Problem to work on.
Recast the data below as a two-column CSV with the headers "input" and "output", one row for each text-and-answer pair. Put the text in one quoted field and its answer in the other, replacing line breaks with spaces.

== Exercise inputs ==

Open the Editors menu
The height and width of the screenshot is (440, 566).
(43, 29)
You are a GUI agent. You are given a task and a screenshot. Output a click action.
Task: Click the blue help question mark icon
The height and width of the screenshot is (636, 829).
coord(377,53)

===

In response.
input,output
"Open the Editors menu The height and width of the screenshot is (440, 566).","(43, 29)"
"You are a GUI agent. You are given a task and a screenshot. Output a click action. Task: Click the blue help question mark icon The height and width of the screenshot is (636, 829).","coord(377,53)"